JOB ITEM -
Turn the lines of the listing below into a JSON list of strings, one string per line, leaving out blank lines. Begin at the line that contains "The height and width of the screenshot is (1625, 2268)." and stop after the line that contains "messenger-button is located".

─── RECORDS PROVIDED

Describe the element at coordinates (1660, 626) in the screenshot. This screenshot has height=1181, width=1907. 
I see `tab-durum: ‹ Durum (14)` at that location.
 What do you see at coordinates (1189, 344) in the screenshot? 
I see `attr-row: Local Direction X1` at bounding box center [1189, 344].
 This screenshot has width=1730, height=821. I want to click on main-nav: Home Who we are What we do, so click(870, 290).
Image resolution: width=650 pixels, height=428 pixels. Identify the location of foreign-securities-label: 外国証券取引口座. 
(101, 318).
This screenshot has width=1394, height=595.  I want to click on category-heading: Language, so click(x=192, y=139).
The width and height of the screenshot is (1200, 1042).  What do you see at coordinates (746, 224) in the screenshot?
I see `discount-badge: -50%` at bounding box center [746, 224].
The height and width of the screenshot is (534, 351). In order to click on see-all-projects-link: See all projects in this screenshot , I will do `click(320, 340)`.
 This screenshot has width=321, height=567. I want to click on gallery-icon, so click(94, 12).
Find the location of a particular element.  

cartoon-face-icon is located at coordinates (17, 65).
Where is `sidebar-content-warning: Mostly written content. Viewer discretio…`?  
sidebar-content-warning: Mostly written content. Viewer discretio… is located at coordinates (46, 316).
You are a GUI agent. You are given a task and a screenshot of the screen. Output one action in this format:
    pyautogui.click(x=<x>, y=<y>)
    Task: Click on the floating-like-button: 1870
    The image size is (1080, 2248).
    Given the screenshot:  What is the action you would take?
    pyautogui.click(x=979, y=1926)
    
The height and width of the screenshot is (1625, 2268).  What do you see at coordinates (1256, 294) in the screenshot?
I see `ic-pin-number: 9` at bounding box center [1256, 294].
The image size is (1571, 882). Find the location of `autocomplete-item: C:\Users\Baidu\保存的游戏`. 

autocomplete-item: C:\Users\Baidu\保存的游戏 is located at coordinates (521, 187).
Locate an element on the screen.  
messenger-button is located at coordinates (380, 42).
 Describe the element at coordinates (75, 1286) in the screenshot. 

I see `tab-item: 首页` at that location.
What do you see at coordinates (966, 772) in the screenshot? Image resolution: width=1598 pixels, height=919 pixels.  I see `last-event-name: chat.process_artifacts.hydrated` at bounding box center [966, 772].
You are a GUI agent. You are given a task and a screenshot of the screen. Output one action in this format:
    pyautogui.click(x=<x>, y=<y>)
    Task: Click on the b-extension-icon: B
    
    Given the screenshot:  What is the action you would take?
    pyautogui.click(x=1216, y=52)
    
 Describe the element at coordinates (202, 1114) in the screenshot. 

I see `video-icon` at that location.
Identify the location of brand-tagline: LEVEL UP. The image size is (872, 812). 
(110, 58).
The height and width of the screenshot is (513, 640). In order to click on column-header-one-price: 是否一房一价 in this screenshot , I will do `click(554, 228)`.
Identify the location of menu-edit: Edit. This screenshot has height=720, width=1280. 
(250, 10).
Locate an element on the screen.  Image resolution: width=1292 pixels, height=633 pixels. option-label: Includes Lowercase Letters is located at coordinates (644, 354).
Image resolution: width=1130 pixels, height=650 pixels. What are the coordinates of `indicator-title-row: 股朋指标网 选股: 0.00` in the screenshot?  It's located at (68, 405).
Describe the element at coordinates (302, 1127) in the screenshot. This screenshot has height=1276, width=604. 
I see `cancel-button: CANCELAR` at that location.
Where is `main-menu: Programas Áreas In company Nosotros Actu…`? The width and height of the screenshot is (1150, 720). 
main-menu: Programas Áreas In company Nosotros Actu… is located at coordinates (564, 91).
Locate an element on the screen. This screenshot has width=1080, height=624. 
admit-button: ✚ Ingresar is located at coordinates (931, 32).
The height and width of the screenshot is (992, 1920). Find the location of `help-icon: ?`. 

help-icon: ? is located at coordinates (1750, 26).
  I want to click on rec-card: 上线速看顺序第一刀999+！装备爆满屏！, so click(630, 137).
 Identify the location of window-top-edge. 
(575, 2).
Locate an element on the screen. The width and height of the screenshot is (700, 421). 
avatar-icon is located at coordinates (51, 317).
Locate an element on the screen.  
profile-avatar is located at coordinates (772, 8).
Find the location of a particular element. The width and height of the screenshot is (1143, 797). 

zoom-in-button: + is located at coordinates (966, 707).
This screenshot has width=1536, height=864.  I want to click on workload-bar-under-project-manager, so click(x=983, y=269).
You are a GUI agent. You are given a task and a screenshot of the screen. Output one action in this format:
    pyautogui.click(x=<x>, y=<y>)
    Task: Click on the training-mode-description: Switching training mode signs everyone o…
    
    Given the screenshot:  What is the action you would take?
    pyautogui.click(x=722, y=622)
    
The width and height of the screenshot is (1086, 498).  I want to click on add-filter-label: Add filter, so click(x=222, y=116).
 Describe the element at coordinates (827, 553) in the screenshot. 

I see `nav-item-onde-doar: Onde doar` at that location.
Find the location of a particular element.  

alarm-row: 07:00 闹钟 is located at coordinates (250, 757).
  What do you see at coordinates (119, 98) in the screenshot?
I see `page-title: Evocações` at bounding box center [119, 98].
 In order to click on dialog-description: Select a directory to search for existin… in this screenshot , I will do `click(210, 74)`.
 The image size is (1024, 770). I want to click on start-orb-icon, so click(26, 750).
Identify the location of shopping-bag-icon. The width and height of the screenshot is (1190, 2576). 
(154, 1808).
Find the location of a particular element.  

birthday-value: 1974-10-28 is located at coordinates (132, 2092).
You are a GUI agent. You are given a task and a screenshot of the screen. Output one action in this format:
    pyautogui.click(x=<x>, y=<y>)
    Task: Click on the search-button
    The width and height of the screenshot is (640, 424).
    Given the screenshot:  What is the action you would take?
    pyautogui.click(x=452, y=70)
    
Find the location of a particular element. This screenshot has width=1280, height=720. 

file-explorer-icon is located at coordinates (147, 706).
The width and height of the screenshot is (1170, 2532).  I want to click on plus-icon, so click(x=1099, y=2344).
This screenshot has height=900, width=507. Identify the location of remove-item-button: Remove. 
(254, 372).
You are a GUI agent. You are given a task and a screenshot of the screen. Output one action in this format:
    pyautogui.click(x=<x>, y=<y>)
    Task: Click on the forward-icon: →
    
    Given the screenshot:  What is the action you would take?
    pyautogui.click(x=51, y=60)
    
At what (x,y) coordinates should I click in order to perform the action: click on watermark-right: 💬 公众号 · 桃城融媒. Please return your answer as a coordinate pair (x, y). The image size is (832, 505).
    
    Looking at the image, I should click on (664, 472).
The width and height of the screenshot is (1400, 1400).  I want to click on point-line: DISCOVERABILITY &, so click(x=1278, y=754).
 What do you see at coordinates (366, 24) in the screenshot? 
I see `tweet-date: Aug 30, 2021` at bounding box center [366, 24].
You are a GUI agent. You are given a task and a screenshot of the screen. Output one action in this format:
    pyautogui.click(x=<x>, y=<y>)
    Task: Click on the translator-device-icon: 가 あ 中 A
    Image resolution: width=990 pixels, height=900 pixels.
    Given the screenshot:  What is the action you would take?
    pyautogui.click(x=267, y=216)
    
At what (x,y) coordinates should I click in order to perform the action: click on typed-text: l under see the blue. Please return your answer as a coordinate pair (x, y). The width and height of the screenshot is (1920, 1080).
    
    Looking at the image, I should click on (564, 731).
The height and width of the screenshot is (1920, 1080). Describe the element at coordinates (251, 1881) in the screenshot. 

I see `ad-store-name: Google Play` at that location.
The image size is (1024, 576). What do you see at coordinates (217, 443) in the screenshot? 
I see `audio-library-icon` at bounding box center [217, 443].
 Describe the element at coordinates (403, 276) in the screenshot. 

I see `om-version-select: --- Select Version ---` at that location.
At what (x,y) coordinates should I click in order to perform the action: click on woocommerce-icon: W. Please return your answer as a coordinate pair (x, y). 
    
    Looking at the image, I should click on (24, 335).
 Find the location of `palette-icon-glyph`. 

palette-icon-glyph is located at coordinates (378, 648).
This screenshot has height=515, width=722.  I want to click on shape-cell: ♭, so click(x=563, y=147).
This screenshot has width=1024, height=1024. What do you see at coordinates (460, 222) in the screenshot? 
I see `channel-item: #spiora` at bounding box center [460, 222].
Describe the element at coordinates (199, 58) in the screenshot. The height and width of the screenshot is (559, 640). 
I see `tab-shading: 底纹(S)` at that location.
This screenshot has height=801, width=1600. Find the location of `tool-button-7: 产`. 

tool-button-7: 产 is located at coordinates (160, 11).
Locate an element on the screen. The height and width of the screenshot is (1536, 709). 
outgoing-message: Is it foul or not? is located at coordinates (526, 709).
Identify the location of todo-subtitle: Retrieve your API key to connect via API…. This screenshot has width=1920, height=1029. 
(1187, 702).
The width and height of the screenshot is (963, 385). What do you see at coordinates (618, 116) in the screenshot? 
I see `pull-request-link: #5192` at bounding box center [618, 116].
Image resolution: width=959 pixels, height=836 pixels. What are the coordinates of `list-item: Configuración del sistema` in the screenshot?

──────

SOLUTION TO THIS EXERCISE -
[
  "The height and width of the screenshot is (1625, 2268).  What do you see at coordinates (1256, 294) in the screenshot?",
  "I see `ic-pin-number: 9` at bounding box center [1256, 294].",
  "The image size is (1571, 882). Find the location of `autocomplete-item: C:\\Users\\Baidu\\保存的游戏`. ",
  "autocomplete-item: C:\\Users\\Baidu\\保存的游戏 is located at coordinates (521, 187).",
  "Locate an element on the screen.  ",
  "messenger-button is located at coordinates (380, 42)."
]